I'm getting ready to purchase Book II of the Riyria Revelations in audio form in Audible. I'm curious whether you had the audio version recorded when you were self-publishing the series, or whether that came after you got a traditional publisher. And also how much benefit you feel an author derives from having an audio edition available (in other words, would it be something worth pursuing for those self-publishing if they have the means to do so?).


----------



## Black Dragon (Jan 7, 2014)

Steerpike said:


> And also how much benefit you feel an author derives from having an audio edition available (in other words, would it be something worth pursuing for those self-publishing if they have the means to do so?).



I'd also love to hear Michael's thoughts on this.


----------



## Zero Angel (Jan 7, 2014)

If you want to research this practice more, it's called "simultaneous publishing". 

I've been shopping around my self-published math books, but am not at all interested in looking for a publisher for my fiction. Also, it should be noted that you need to try to be rather successful and are using the self-publishing run as a market test to show to traditional publishers. 

KDP is ideal for Amazon, but it is worthwhile to use Smashwords and/or other markets/distributors as well if you are not using the exclusivity deals. For my novella+ length fiction titles, I always publish first on Amazon, use the 90 days exclusivity free promos and sales, and then cancel the exclusivity as I seek expanded distribution through Smashwords.


----------



## danr62 (Jan 8, 2014)

Steerpike said:


> Michael:
> 
> I'm getting ready to purchase Book II of the Riyria Revelations in audio form in Audible. I'm curious whether you had the audio version recorded when you were self-publishing the series, or whether that came after you got a traditional publisher. And also how much benefit you feel an author derives from having an audio edition available (in other words, would it be something worth pursuing for those self-publishing if they have the means to do so?).
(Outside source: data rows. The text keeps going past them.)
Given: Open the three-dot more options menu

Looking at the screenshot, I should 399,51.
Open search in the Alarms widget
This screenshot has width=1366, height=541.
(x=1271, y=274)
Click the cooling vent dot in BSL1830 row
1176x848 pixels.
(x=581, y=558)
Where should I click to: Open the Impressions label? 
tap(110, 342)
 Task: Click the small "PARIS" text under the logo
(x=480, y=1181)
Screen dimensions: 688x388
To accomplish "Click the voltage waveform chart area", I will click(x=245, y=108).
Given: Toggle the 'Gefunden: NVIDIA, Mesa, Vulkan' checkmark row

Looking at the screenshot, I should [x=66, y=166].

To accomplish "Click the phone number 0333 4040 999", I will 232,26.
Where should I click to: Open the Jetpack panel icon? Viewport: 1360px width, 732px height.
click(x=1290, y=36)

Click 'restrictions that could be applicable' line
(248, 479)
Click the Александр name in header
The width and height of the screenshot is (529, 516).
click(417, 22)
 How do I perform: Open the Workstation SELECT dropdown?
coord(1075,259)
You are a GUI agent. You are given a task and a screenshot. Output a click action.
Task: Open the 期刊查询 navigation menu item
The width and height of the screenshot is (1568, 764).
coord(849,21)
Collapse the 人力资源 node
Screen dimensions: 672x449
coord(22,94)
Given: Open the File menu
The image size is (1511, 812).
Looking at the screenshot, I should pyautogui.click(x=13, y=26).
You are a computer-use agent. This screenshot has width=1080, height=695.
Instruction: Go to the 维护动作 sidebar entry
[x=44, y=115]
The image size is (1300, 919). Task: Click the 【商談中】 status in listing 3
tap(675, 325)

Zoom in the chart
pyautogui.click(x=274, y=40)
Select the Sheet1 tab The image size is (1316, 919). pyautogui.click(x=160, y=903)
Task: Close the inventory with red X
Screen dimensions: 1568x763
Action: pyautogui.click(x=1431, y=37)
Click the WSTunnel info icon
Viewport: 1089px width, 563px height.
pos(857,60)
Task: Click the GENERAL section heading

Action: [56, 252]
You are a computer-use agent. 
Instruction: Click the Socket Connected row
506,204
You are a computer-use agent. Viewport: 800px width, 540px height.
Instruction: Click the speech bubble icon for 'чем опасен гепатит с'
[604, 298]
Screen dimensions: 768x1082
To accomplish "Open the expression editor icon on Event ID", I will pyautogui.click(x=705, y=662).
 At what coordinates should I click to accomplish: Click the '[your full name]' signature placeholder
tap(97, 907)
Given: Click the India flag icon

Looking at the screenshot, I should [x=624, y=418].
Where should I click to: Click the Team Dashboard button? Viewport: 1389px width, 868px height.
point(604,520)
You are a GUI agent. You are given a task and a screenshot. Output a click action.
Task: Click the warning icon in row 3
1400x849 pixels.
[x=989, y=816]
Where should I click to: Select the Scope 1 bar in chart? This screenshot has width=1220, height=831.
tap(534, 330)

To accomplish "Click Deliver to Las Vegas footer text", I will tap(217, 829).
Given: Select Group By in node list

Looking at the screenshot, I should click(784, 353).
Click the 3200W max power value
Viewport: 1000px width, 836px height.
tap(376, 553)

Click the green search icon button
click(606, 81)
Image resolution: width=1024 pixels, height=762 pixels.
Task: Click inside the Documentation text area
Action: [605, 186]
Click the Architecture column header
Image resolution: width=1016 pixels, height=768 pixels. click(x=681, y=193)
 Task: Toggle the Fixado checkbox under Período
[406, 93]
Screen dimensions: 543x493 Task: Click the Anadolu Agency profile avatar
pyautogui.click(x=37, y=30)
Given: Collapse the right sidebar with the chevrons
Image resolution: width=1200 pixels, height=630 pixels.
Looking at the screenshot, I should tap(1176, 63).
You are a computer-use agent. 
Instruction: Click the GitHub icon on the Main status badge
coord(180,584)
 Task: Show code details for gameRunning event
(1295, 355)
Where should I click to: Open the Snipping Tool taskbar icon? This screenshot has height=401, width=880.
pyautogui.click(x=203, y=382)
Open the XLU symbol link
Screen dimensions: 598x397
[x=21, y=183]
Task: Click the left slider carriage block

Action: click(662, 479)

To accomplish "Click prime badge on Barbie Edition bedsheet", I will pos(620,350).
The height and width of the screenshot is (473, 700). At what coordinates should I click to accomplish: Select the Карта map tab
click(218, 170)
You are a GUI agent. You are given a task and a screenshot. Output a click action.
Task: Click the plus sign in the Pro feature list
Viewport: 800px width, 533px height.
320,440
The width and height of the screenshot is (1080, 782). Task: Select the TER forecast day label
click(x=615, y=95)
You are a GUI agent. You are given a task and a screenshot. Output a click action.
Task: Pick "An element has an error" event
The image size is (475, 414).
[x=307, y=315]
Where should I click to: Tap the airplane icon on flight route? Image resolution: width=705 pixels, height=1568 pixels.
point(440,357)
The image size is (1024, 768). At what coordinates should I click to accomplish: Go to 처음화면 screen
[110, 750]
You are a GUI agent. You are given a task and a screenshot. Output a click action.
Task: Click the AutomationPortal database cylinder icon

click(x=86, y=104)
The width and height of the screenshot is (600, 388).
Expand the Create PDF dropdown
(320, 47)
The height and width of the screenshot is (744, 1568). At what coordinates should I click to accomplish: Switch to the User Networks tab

I can't speak for Michael or from experience, but I have heard of a number of self publishers who do quite well in Audio. The great thing is that ACX will help you find narrators, and those narrators can either be paid up front or in royalties, so there doesn't have to be any upfront cost. 

I'm not sure how willing narrators are to accept royalties, though.


----------



## MichaelSullivan (Jan 9, 2014)

Steerpike said:


> Michael:
> 
> I'm getting ready to purchase Book II of the Riyria Revelations in audio form in Audible. I'm curious whether you had the audio version recorded when you were self-publishing the series, or whether that came after you got a traditional publisher.



Well first off, thanks so much for supporting the book through the purchase of audio versions. I REALLY appreciate it.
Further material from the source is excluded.